Mealey carrying his weight and more at center for EWU
It was on the bus ride back from Missoula, where Eastern Washington had just been stung by a 17-14 Big Sky Conference football loss to Montana, that Patrick Mealey made the transition from a third-string heavyweight tight end to an emergency flyweight center.
And last Saturday, less than six days after making the change, the Central Valley graduate and University of Idaho transfer – all 245 pounds of him – was rushed into action at his new position after senior center Chris Powers tore the posterior cruciate ligament in this right knee midway through the second quarter of the Eagles’ 36-21 home-opening loss to Montana State.
Mealey was wearing his regular No. 86 to start the game, but made a quick change of jerseys on the sidelines after Powers went down, and entered the game wearing No. 74, so he could legally try to deal with MSU’s 305-pound nose tackle Christian Keli’i.
“Powers is an absolute warrior, so I really didn’t figure I’d be playing,” said the 6-foot-2 Mealey, who started his college football career as a walk-on at Idaho in 2008 and played sparingly as a redshirt freshman tight end in 2009 before transferring to Eastern. “Unfortunately, we lost a great player to another injury, but, fortunately, the coaches had prepared me all week to be in that situation.”
Mealey played the last 21/2 quarters at center, calling out blocking assignments – which he said was the hardest part of making such a quick transition, snapping the ball and doing what he could to use his speed to offset his lack of size.
“It’s funny,” said Mealey, who will make his first college start at center Saturday, when the Eagles (0-4 overall, 0-2 Big Sky) take on first-place Weber State (2-2, 2-0) at 12:35 p.m. at Roos Field, “but when I got here this summer, the coaches we’re all telling me I needed to slim down a little, so I got my weight down to about 240.
“Our O-line coach (Aaron Best) was making fun of me, saying, ‘Mealey, you’re a fat tight end.’ Now he’s like, ‘You’re just a teeny offensive lineman,’ so it’s been kind of reversal of roles. And now I get to eat all the doughnuts I want.”
Best, who is also the Eagles’ offensive coordinator, first got the idea of moving Mealey to center after two more of his starting linemen – left guard Steve Forgette (fractured fibula) and right guard Jase Butorac (knee sprain), who had both had some grooming as backup centers – were injured in the Montana game.

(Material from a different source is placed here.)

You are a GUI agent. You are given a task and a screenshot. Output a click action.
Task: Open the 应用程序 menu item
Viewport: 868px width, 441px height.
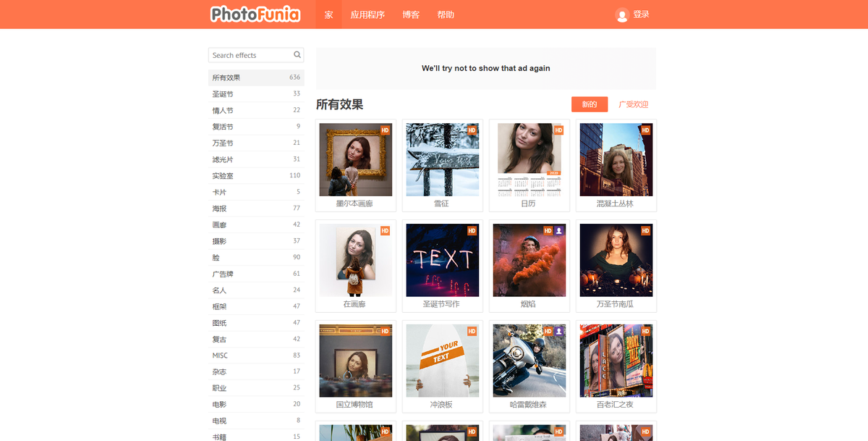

“He got moved about an hour out of Missoula,” said Best, who first broached the possible position change with quarterbacks coach Zak Hill. “I told Coach Hill, ‘You may think I’m crazy, but I might see what Pat Mealey can do at center.’
“The biggest reason I thought about him was that he’s a scrapper. And you’ve always got a chance with a guy who’s a scrapper.”
The following Monday, Best put Mealey on a crash learning course that included the offensive line calls and the direct center snap out of the shotgun formation Eastern employs extensively out of its no-huddle offense.
“It was a lot to ask, but he didn’t have his first bad snap out of the gun until Thursday, which is amazing for anyone,” Best added.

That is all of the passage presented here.